OTTAWA — Mark Zacharias, executive director at Clean Energy Canada, made the following statement in response to the federal government’s Fall Economic Statement:
“Over the past couple of years, Canada has made—and attracted—big investments in its rapidly growing clean energy sector, from major EV and battery manufacturing plants, to renewable power, to green hydrogen and steel projects. The IMF anticipates Canada will lead the G7 in growth next year, and already the country has seen the third-most foreign direct investment in the world in the first half of 2023, more per capita than our G7 allies (in 2022, the EV supply chain alone attracted 13% of all foreign direct investment into Canada).

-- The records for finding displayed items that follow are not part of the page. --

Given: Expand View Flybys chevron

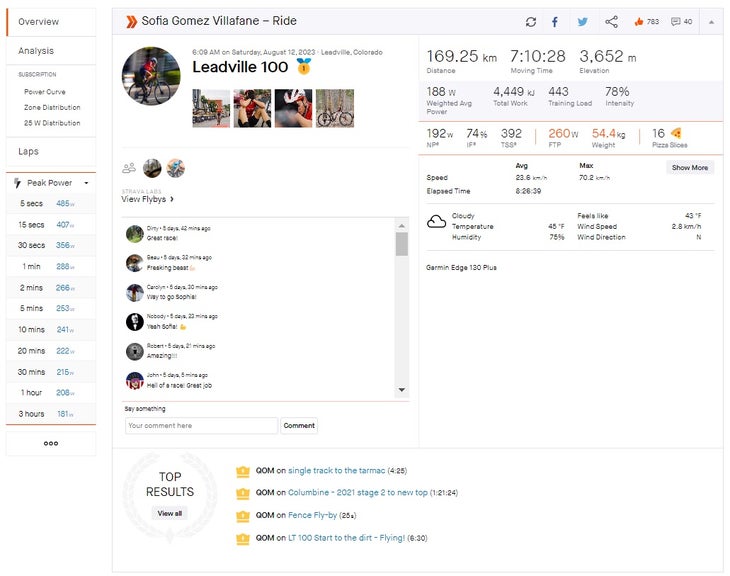Looking at the screenshot, I should point(172,199).
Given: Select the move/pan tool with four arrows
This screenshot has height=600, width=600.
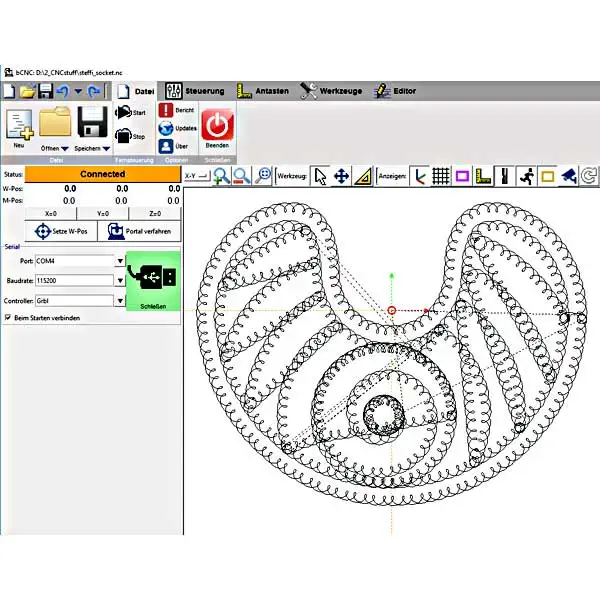Looking at the screenshot, I should tap(341, 176).
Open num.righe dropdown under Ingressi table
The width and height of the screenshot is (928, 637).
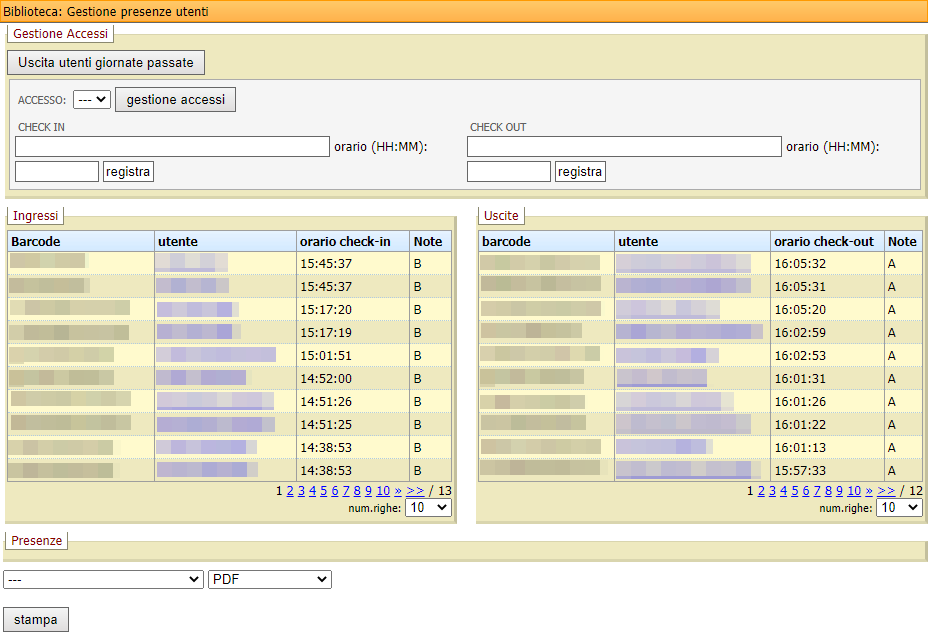[429, 508]
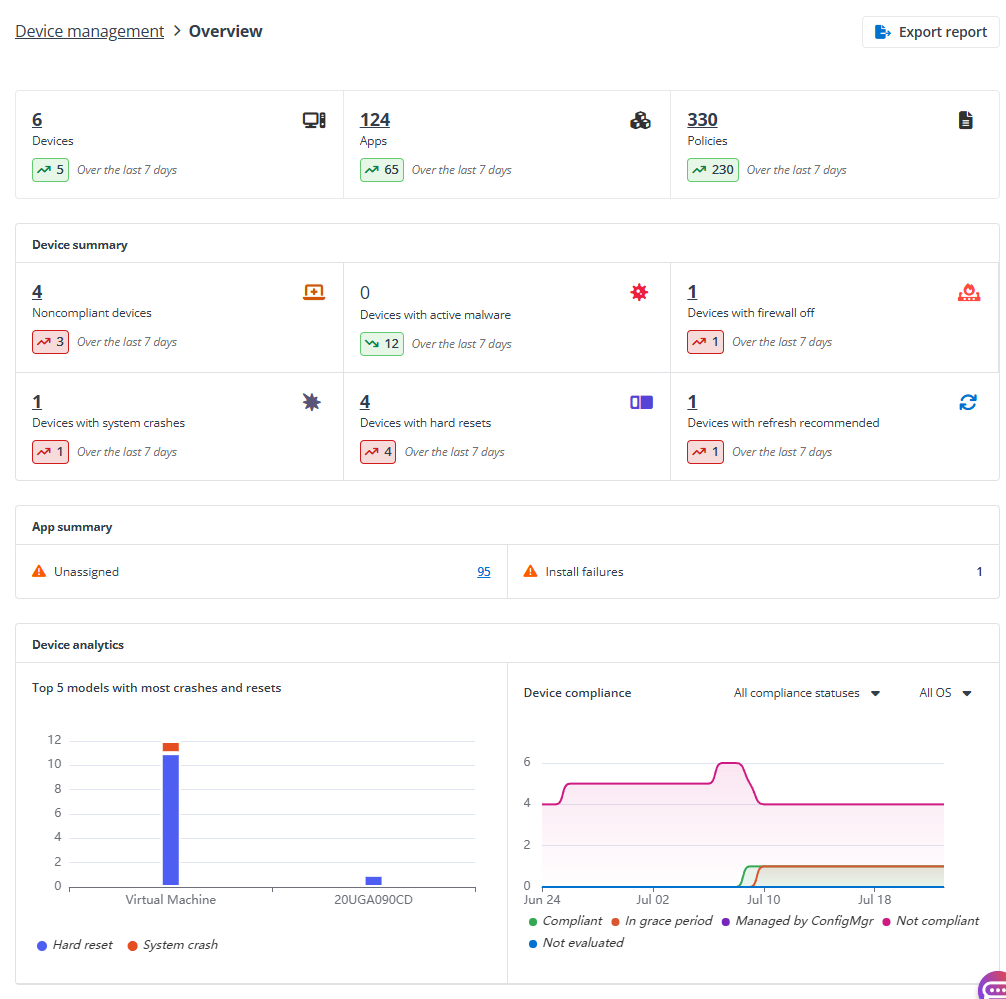This screenshot has height=999, width=1006.
Task: Open the 95 unassigned apps link
Action: (483, 571)
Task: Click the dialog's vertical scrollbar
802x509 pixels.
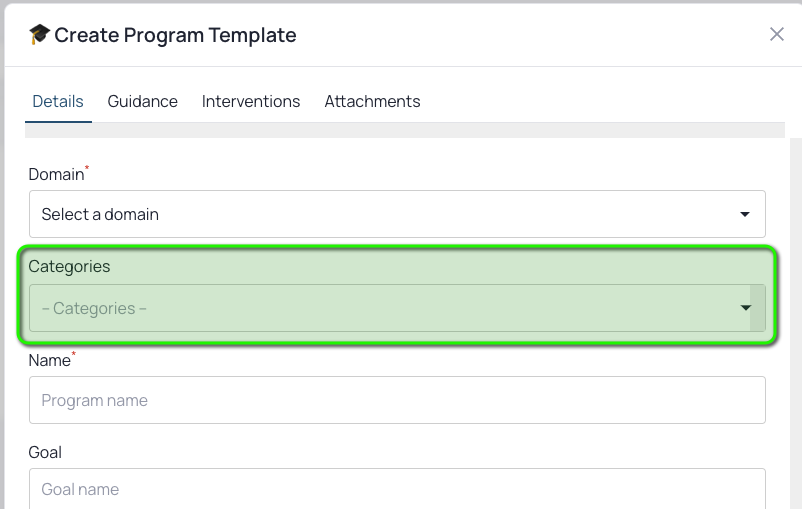Action: [796, 323]
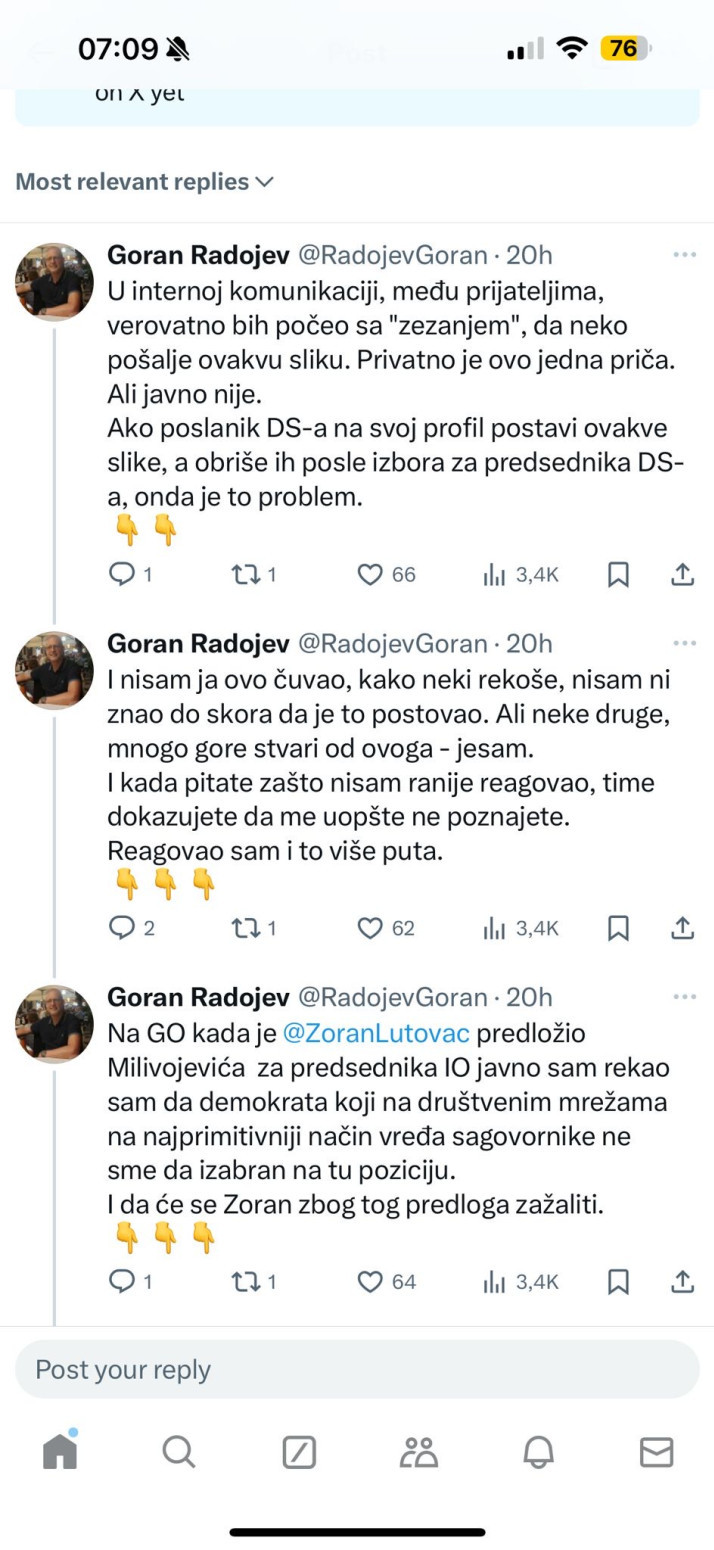Viewport: 714px width, 1550px height.
Task: Open the @RadojevGoran handle in the third reply
Action: 392,997
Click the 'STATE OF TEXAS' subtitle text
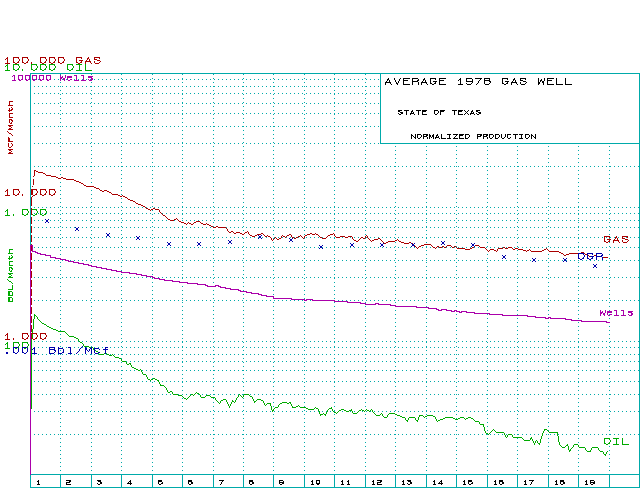The image size is (640, 491). pyautogui.click(x=438, y=112)
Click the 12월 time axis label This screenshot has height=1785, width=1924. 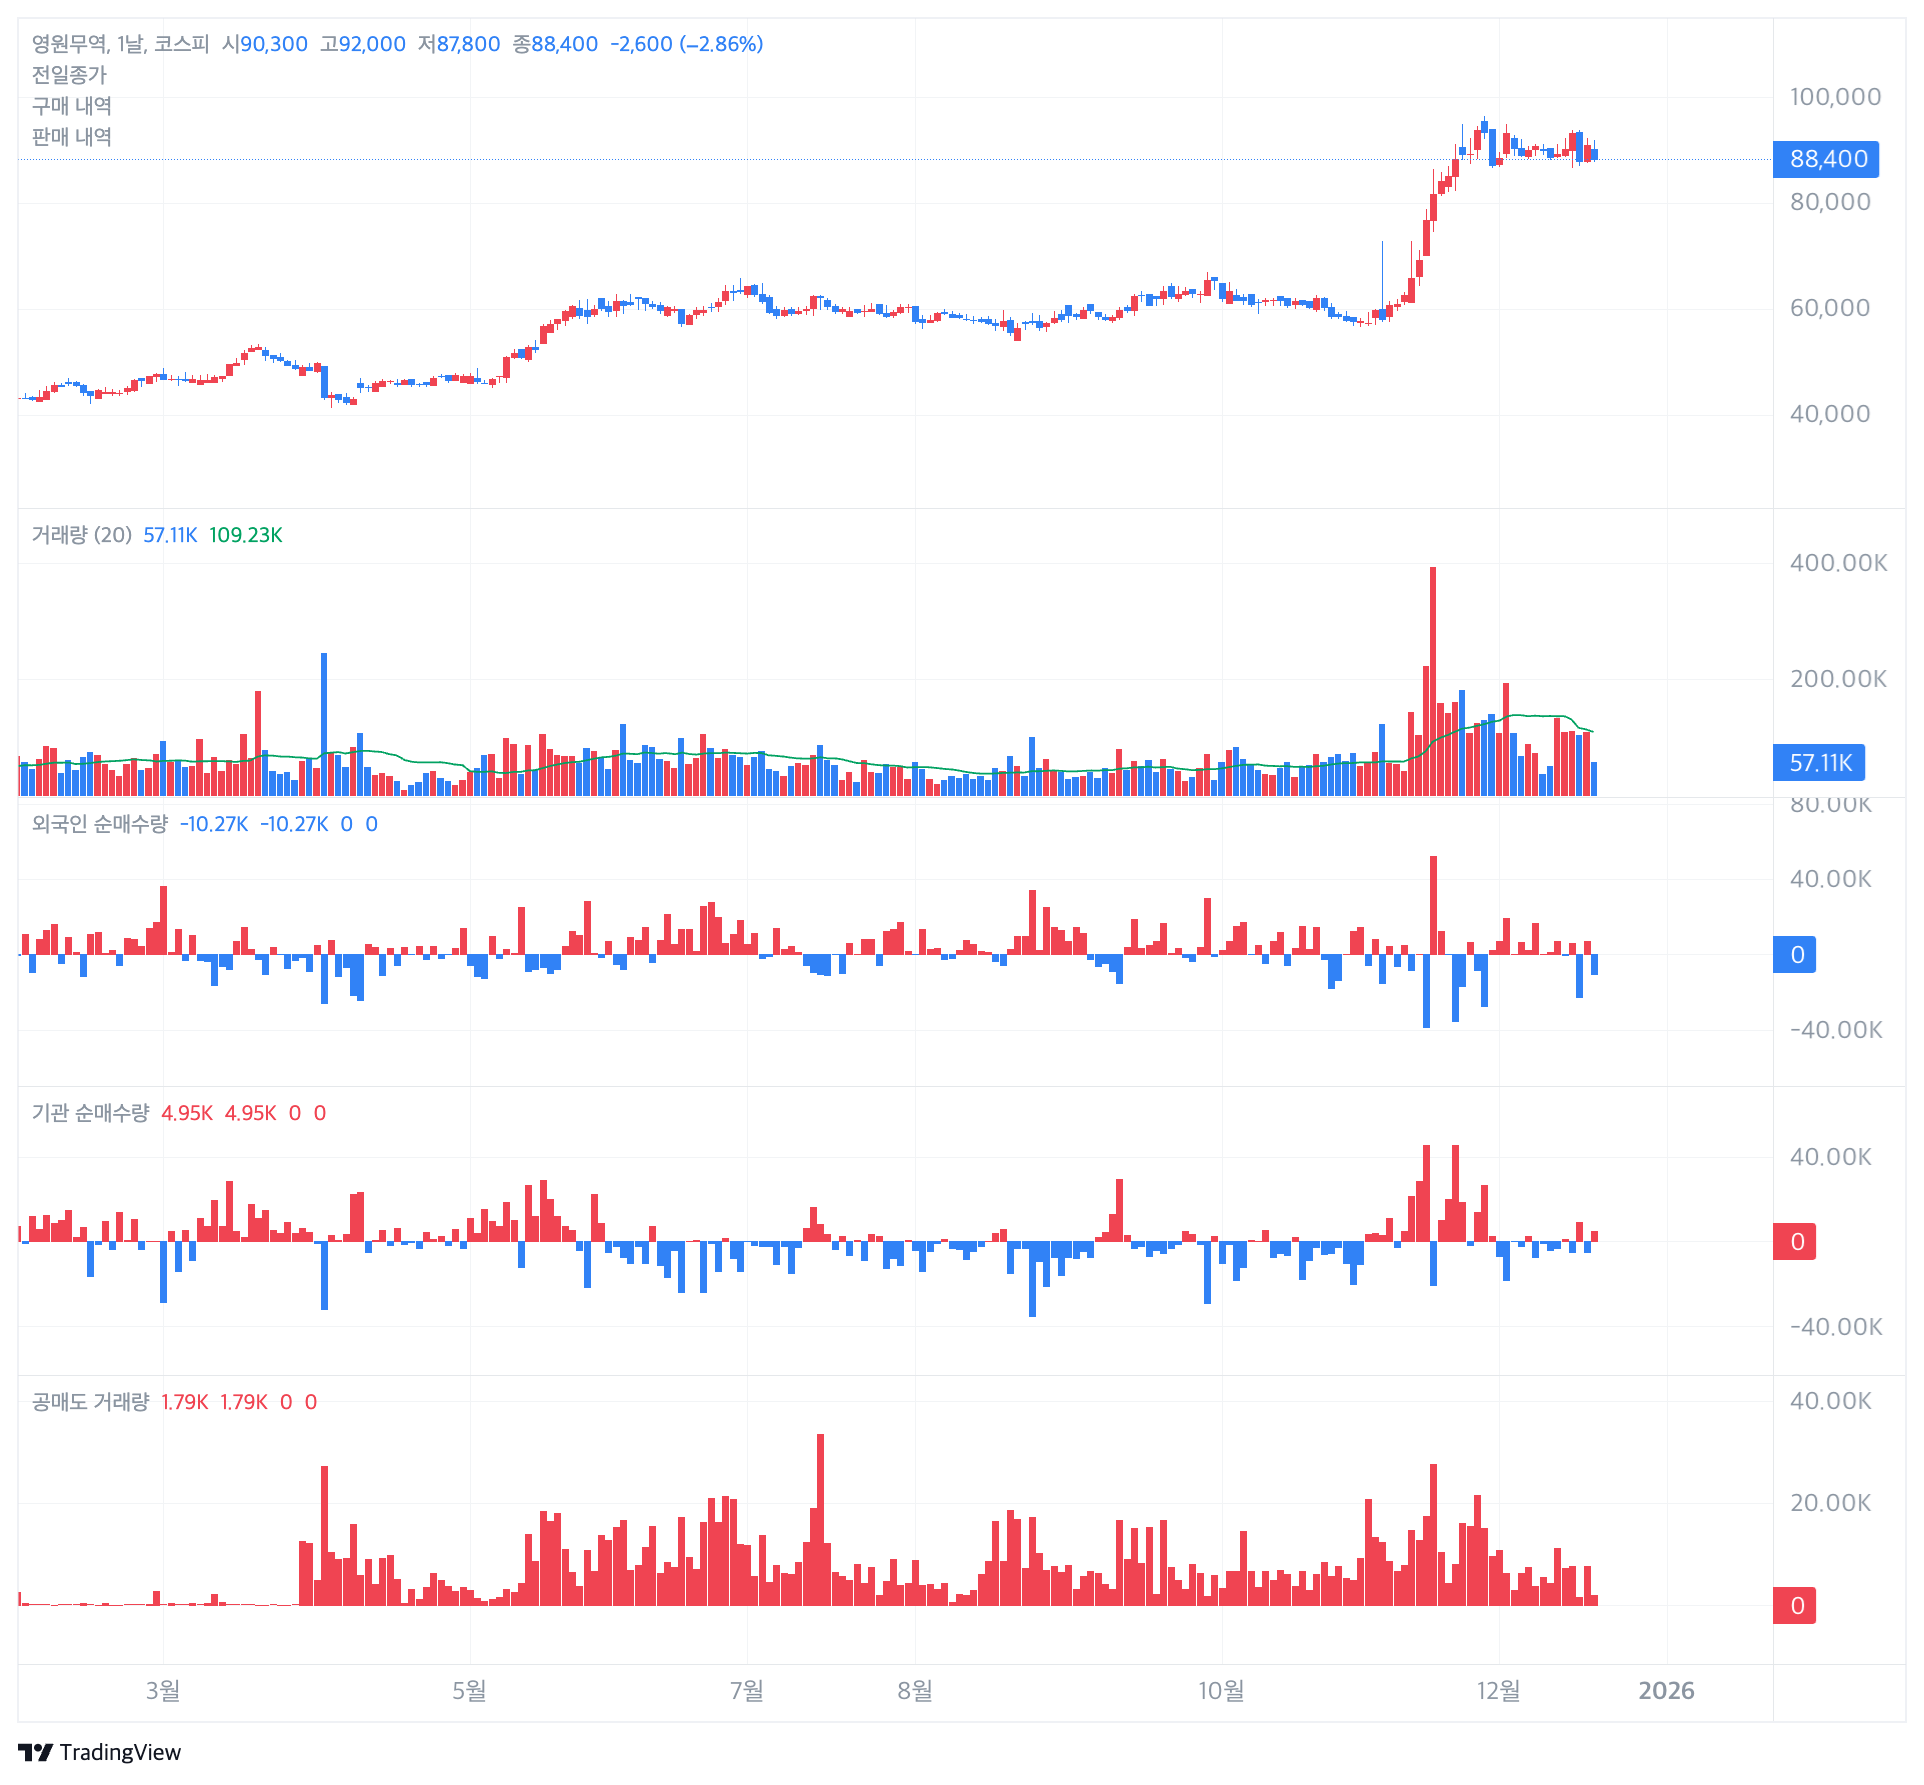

“A number of measures in today’s Fall Economic Statement will further Canada’s competitiveness while ensuring those benefits are broadly felt. The Indigenous Loan Guarantee Program will advance Indigenous leadership in the clean economy as equity partners, whether they are generating and transmitting clean electricity in their territories or developing clean hydrogen and critical mineral projects.
“While it’s encouraging to see a timetable for rolling out the various clean Investment Tax Credits proposed in Budget 2023, operationalizing these incentives as soon as possible is vital to prevent Canada from ceding ground to other markets—like the U.S.—where the financial rules are already in place. In particular, the Clean Electricity Tax Credit will be foundational for Canada’s competitive advantage going forward and should be prioritized. Canada must also move faster on getting major projects built by streamlining assessments and permitting for net-zero-aligned projects while meeting high environmental standards and commitments to Indigenous peoples.
“Exploring options to make climate disclosures mandatory for corporations is a key step to align Canada with leading jurisdictions, as financial decisions must be reconciled with the reality of climate change, though we would like to see a clear timeline for implementation.
“Support for clean ammonia production in the Clean Hydrogen Investment Tax Credit is a positive move in an emissions-intensive industry that has not to date benefited from equal access to decarbonization support. Ammonia production is positioned to be a key part of the hydrogen sector and is currently the basis for almost all nitrogen fertilizer used to grow food across the country and the world. Clean ammonia, made from clean hydrogen, also has a number of other potential roles in a decarbonized economy, including as low-carbon fuel for shipping.
“Mandating the Canada Growth Fund to spend $7 billion of its $15 billion allocation on carbon contracts for difference will help businesses de-risk important emission-reducing projects and help them get built. However, the government should look to unlock the full potential of this measure under its industrial carbon price.
“Ultimately, the federal government’s focus on building a sustainable economy—through both targeted investments and supportive policy—is bearing fruit and keeping Canada in a global race whose prize is too big to ignore. More than anything, the government must now expedite the implementation of a few more key measures, particularly its investment tax credits, to ensure a strong economy built to thrive far into the future.”